Your answer should be the full set of entries, given again without alteration.

══ SUPPLIED DATA

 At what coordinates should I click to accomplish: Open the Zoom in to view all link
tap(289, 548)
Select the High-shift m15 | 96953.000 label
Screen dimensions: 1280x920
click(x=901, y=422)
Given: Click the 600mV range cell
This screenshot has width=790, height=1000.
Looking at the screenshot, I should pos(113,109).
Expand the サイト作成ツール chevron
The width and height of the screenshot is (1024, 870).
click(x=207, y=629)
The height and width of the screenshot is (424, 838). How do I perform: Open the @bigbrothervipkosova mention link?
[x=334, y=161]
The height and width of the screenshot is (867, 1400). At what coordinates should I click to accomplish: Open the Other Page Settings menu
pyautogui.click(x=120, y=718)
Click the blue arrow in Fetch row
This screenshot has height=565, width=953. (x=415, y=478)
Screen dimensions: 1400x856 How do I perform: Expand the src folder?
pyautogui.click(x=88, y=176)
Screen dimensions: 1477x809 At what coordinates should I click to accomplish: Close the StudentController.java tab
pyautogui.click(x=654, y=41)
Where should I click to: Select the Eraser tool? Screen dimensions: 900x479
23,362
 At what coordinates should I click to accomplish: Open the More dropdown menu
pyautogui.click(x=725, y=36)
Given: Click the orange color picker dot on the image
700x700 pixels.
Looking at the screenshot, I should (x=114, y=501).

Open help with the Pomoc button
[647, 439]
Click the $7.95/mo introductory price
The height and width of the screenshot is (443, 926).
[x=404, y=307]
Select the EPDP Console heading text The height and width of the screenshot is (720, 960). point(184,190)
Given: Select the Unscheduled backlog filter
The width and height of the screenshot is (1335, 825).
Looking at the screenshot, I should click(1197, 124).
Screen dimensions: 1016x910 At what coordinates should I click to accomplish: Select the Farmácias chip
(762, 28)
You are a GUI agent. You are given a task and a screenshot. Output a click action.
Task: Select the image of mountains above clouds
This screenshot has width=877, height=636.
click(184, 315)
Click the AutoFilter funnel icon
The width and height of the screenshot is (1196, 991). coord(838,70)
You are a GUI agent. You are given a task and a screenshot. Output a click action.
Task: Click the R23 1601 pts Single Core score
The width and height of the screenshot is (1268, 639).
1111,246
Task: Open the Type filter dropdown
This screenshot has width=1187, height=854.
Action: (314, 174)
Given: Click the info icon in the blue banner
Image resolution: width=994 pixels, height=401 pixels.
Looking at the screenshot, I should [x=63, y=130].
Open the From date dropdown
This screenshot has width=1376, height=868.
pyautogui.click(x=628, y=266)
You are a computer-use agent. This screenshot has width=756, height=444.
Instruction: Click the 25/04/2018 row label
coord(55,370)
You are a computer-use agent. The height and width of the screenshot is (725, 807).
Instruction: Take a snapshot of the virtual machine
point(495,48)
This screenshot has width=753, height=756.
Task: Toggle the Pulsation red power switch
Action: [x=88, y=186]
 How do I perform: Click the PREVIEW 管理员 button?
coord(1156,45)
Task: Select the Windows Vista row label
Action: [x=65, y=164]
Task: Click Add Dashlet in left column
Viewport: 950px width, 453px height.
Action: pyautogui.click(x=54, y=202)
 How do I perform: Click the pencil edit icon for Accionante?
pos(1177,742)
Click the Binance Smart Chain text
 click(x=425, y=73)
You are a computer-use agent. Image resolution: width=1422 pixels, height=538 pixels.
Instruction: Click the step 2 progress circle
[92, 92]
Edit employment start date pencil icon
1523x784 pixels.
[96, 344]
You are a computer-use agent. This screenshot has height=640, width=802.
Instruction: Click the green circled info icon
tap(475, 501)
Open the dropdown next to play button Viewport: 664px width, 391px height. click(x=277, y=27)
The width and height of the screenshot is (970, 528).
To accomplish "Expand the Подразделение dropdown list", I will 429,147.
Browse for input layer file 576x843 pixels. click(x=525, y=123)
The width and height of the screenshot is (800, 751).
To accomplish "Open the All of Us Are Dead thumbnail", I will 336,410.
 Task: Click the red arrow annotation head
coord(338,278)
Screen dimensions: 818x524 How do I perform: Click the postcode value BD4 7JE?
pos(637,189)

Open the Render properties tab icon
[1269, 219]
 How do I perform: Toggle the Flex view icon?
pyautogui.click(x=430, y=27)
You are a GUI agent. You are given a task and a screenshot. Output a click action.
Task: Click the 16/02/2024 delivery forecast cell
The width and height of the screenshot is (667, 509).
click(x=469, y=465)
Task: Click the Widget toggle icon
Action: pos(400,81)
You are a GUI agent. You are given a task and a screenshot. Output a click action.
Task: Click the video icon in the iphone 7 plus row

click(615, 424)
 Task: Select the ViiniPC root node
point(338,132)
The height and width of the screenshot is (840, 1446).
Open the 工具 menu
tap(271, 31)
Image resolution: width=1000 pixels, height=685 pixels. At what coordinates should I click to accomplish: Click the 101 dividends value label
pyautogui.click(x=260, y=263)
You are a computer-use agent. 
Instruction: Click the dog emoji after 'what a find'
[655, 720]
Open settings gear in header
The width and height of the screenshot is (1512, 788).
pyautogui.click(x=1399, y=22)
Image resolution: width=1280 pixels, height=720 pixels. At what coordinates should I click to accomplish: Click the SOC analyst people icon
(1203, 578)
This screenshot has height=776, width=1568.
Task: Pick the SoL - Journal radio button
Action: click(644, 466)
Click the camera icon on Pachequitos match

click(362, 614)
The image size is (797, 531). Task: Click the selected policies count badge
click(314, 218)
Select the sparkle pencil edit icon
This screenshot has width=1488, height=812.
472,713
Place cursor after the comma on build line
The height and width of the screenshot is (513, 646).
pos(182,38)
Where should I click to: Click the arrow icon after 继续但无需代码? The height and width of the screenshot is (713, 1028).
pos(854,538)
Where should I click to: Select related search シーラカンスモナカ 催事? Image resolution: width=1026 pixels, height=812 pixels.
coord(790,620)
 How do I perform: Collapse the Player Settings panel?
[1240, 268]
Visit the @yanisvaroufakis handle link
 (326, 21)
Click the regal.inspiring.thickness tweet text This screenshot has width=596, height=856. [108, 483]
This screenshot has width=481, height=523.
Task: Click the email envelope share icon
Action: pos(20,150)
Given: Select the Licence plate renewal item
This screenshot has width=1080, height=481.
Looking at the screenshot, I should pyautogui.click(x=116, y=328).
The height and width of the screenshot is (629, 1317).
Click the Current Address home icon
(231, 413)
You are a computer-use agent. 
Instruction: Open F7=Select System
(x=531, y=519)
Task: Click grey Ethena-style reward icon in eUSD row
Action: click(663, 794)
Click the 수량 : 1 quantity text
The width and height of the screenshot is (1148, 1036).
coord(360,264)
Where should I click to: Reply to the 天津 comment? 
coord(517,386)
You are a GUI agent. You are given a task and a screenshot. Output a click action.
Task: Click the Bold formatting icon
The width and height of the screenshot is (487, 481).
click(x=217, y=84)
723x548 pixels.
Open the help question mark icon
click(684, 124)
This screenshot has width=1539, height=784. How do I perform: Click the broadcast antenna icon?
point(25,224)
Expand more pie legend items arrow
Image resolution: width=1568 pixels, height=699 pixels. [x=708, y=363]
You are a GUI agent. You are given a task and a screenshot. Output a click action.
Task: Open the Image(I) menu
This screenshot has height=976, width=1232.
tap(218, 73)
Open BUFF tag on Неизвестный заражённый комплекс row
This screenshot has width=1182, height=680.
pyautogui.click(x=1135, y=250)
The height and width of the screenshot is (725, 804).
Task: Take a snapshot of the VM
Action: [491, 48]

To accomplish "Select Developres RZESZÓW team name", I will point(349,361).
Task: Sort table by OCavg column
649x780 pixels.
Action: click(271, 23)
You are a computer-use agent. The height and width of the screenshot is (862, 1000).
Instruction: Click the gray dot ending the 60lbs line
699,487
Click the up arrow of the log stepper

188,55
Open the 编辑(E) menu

════

### ANSWER
 At what coordinates should I click to accomplish: Open the Zoom in to view all link
tap(289, 548)
Select the High-shift m15 | 96953.000 label
Screen dimensions: 1280x920
click(x=901, y=422)
Given: Click the 600mV range cell
This screenshot has width=790, height=1000.
Looking at the screenshot, I should pos(113,109).
Expand the サイト作成ツール chevron
The width and height of the screenshot is (1024, 870).
click(x=207, y=629)
The height and width of the screenshot is (424, 838). How do I perform: Open the @bigbrothervipkosova mention link?
[x=334, y=161]
The height and width of the screenshot is (867, 1400). At what coordinates should I click to accomplish: Open the Other Page Settings menu
pyautogui.click(x=120, y=718)
Click the blue arrow in Fetch row
This screenshot has height=565, width=953. (x=415, y=478)
Screen dimensions: 1400x856 How do I perform: Expand the src folder?
pyautogui.click(x=88, y=176)
Screen dimensions: 1477x809 At what coordinates should I click to accomplish: Close the StudentController.java tab
pyautogui.click(x=654, y=41)
Where should I click to: Select the Eraser tool? Screen dimensions: 900x479
23,362
 At what coordinates should I click to accomplish: Open the More dropdown menu
pyautogui.click(x=725, y=36)
Given: Click the orange color picker dot on the image
700x700 pixels.
Looking at the screenshot, I should (x=114, y=501).

Open help with the Pomoc button
[647, 439]
Click the $7.95/mo introductory price
The height and width of the screenshot is (443, 926).
[x=404, y=307]
Select the EPDP Console heading text The height and width of the screenshot is (720, 960). point(184,190)
Given: Select the Unscheduled backlog filter
The width and height of the screenshot is (1335, 825).
Looking at the screenshot, I should click(1197, 124).
Screen dimensions: 1016x910 At what coordinates should I click to accomplish: Select the Farmácias chip
(762, 28)
You are a GUI agent. You are given a task and a screenshot. Output a click action.
Task: Select the image of mountains above clouds
This screenshot has width=877, height=636.
click(184, 315)
Click the AutoFilter funnel icon
The width and height of the screenshot is (1196, 991). coord(838,70)
You are a GUI agent. You are given a task and a screenshot. Output a click action.
Task: Click the R23 1601 pts Single Core score
The width and height of the screenshot is (1268, 639).
1111,246
Task: Open the Type filter dropdown
This screenshot has width=1187, height=854.
Action: (314, 174)
Given: Click the info icon in the blue banner
Image resolution: width=994 pixels, height=401 pixels.
Looking at the screenshot, I should [x=63, y=130].
Open the From date dropdown
This screenshot has width=1376, height=868.
pyautogui.click(x=628, y=266)
You are a computer-use agent. This screenshot has width=756, height=444.
Instruction: Click the 25/04/2018 row label
coord(55,370)
You are a computer-use agent. The height and width of the screenshot is (725, 807).
Instruction: Take a snapshot of the virtual machine
point(495,48)
This screenshot has width=753, height=756.
Task: Toggle the Pulsation red power switch
Action: [x=88, y=186]
 How do I perform: Click the PREVIEW 管理员 button?
coord(1156,45)
Task: Select the Windows Vista row label
Action: [x=65, y=164]
Task: Click Add Dashlet in left column
Viewport: 950px width, 453px height.
Action: pyautogui.click(x=54, y=202)
 How do I perform: Click the pencil edit icon for Accionante?
pos(1177,742)
Click the Binance Smart Chain text
 click(x=425, y=73)
You are a computer-use agent. Image resolution: width=1422 pixels, height=538 pixels.
Instruction: Click the step 2 progress circle
[92, 92]
Edit employment start date pencil icon
1523x784 pixels.
[96, 344]
You are a computer-use agent. This screenshot has height=640, width=802.
Instruction: Click the green circled info icon
tap(475, 501)
Open the dropdown next to play button Viewport: 664px width, 391px height. click(x=277, y=27)
The width and height of the screenshot is (970, 528).
To accomplish "Expand the Подразделение dropdown list", I will 429,147.
Browse for input layer file 576x843 pixels. click(x=525, y=123)
The width and height of the screenshot is (800, 751).
To accomplish "Open the All of Us Are Dead thumbnail", I will 336,410.
 Task: Click the red arrow annotation head
coord(338,278)
Screen dimensions: 818x524 How do I perform: Click the postcode value BD4 7JE?
pos(637,189)

Open the Render properties tab icon
[1269, 219]
 How do I perform: Toggle the Flex view icon?
pyautogui.click(x=430, y=27)
You are a GUI agent. You are given a task and a screenshot. Output a click action.
Task: Click the 16/02/2024 delivery forecast cell
The width and height of the screenshot is (667, 509).
click(x=469, y=465)
Task: Click the Widget toggle icon
Action: pos(400,81)
You are a GUI agent. You are given a task and a screenshot. Output a click action.
Task: Click the video icon in the iphone 7 plus row

click(615, 424)
 Task: Select the ViiniPC root node
point(338,132)
The height and width of the screenshot is (840, 1446).
Open the 工具 menu
tap(271, 31)
Image resolution: width=1000 pixels, height=685 pixels. At what coordinates should I click to accomplish: Click the 101 dividends value label
pyautogui.click(x=260, y=263)
You are a computer-use agent. 
Instruction: Click the dog emoji after 'what a find'
[655, 720]
Open settings gear in header
The width and height of the screenshot is (1512, 788).
pyautogui.click(x=1399, y=22)
Image resolution: width=1280 pixels, height=720 pixels. At what coordinates should I click to accomplish: Click the SOC analyst people icon
(1203, 578)
This screenshot has height=776, width=1568.
Task: Pick the SoL - Journal radio button
Action: click(644, 466)
Click the camera icon on Pachequitos match

click(362, 614)
The image size is (797, 531). Task: Click the selected policies count badge
click(314, 218)
Select the sparkle pencil edit icon
This screenshot has width=1488, height=812.
472,713
Place cursor after the comma on build line
The height and width of the screenshot is (513, 646).
pos(182,38)
Where should I click to: Click the arrow icon after 继续但无需代码? The height and width of the screenshot is (713, 1028).
pos(854,538)
Where should I click to: Select related search シーラカンスモナカ 催事? Image resolution: width=1026 pixels, height=812 pixels.
coord(790,620)
 How do I perform: Collapse the Player Settings panel?
[1240, 268]
Visit the @yanisvaroufakis handle link
 (326, 21)
Click the regal.inspiring.thickness tweet text This screenshot has width=596, height=856. [108, 483]
This screenshot has width=481, height=523.
Task: Click the email envelope share icon
Action: pos(20,150)
Given: Select the Licence plate renewal item
This screenshot has width=1080, height=481.
Looking at the screenshot, I should pyautogui.click(x=116, y=328).
The height and width of the screenshot is (629, 1317).
Click the Current Address home icon
(231, 413)
You are a computer-use agent. 
Instruction: Open F7=Select System
(x=531, y=519)
Task: Click grey Ethena-style reward icon in eUSD row
Action: click(663, 794)
Click the 수량 : 1 quantity text
The width and height of the screenshot is (1148, 1036).
coord(360,264)
Where should I click to: Reply to the 天津 comment? 
coord(517,386)
You are a GUI agent. You are given a task and a screenshot. Output a click action.
Task: Click the Bold formatting icon
The width and height of the screenshot is (487, 481).
click(x=217, y=84)
723x548 pixels.
Open the help question mark icon
click(684, 124)
This screenshot has width=1539, height=784. How do I perform: Click the broadcast antenna icon?
point(25,224)
Expand more pie legend items arrow
Image resolution: width=1568 pixels, height=699 pixels. [x=708, y=363]
You are a GUI agent. You are given a task and a screenshot. Output a click action.
Task: Open the Image(I) menu
This screenshot has height=976, width=1232.
tap(218, 73)
Open BUFF tag on Неизвестный заражённый комплекс row
This screenshot has width=1182, height=680.
pyautogui.click(x=1135, y=250)
The height and width of the screenshot is (725, 804).
Task: Take a snapshot of the VM
Action: [491, 48]

To accomplish "Select Developres RZESZÓW team name", I will point(349,361).
Task: Sort table by OCavg column
649x780 pixels.
Action: click(271, 23)
You are a computer-use agent. The height and width of the screenshot is (862, 1000).
Instruction: Click the gray dot ending the 60lbs line
699,487
Click the up arrow of the log stepper

188,55
Open the 编辑(E) menu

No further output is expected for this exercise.